Associate Lead Data Manager | Novo Nordisk | Bangalore

Job Description

The Position:

The Associate Lead Data Manager is expected to serve as a CTDM point of contact for complex trials (including new data sources) or across multiple trials. Alternatively, being specialized in a business-critical process or system and capable of applying this expertise across multiple trials. Mentor more junior colleagues and contribute with an innovative mindset that challenges the status quo. The Associate lead Data Manager will be responsible for:

• Participate in and provide input to protocol outline and protocol development. Define the structure and specifications for data collection in collaboration with internal and external stakeholders (CRF, external data).
• Supervise the setup of clinical data management systems and interfaces.
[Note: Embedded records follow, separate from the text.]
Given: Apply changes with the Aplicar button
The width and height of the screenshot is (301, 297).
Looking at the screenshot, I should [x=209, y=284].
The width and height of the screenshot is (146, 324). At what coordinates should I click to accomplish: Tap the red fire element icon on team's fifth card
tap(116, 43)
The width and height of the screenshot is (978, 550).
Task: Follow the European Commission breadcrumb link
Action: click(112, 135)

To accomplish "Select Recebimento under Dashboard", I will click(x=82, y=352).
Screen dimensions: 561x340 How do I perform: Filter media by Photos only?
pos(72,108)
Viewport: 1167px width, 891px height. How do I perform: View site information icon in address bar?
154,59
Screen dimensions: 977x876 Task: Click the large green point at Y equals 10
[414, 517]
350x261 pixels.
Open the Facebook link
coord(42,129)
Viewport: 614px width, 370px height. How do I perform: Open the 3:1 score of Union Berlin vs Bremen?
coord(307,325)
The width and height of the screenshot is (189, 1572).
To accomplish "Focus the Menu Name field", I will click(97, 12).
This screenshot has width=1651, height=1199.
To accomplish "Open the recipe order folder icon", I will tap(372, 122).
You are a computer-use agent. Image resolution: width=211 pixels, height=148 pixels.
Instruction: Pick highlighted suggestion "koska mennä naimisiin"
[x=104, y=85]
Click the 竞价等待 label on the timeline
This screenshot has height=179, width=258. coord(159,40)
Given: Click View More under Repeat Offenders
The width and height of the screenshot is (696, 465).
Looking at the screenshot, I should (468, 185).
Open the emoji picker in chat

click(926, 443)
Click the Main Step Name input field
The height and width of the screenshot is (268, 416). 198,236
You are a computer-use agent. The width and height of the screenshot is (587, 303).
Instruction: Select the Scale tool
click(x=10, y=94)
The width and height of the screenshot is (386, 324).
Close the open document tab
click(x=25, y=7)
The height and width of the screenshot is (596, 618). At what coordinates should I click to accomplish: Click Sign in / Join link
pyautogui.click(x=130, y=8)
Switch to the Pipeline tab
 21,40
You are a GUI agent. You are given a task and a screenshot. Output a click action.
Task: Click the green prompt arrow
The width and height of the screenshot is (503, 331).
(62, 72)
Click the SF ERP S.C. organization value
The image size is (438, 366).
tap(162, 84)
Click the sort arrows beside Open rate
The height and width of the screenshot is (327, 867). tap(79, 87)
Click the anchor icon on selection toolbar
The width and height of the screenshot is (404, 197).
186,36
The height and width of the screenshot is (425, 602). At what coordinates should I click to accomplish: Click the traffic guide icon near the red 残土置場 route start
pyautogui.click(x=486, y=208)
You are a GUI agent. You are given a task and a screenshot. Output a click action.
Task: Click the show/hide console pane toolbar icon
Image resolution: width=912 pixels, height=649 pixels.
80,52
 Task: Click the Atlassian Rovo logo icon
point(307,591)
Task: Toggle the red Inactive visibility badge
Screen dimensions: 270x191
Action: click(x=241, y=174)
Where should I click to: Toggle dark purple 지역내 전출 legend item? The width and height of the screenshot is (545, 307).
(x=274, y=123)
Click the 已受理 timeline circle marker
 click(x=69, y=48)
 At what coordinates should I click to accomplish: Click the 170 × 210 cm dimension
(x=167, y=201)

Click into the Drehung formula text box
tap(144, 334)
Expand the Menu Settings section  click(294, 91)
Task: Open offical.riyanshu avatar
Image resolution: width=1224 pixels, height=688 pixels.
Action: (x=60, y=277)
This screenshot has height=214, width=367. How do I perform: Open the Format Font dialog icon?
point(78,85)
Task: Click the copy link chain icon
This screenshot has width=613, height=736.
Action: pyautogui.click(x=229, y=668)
Create, maintain, and put into action a Data Management Plan that covers all data management activities and oversees the creation of a trial data quality plan (data checks, blinding).
• Ensure clear and concise communication with operational and functional trial partners (e.g., Data Management Systems and Standards, Biostatistics, Trial Operations, Medical & Science, Clinical Supplies, and Global Safety), as well as timely follow-up. To review/understand data and make operational decisions, use data visualization methods.
• The Associate Lead Data Manager will perform post-Database Lock (DBL) activities to ensure submission-ready data and resolve or escalate major issues, with assistance from the Manager of the relevant data management unit.

Qualifications:

• M.Sc. /B.Sc. in Natural/Life Science or comparable degree in medicine, nursing, pharmacy, veterinary science, or clinical information management or equivalent qualifications. A degree in computer science or equivalent professional experience.
• 3-10 Years of experience in the pharmaceutical or development industry and preferably with an end to end exposure in Clinical Data Management.
• Excellent knowledge of clinical systems used in drug development, in the field of relational database systems.
• Experience working under quality requirements such as GCP and ISO, Clinical Development, and Project Management.
• Excellent written and spoken English.
• Ability to plan well and handle complex tasks simultaneously and independently.
• Analytical and result oriented.
• Good team player with communication and stakeholder management skills.
• Proactive and resilient to changes.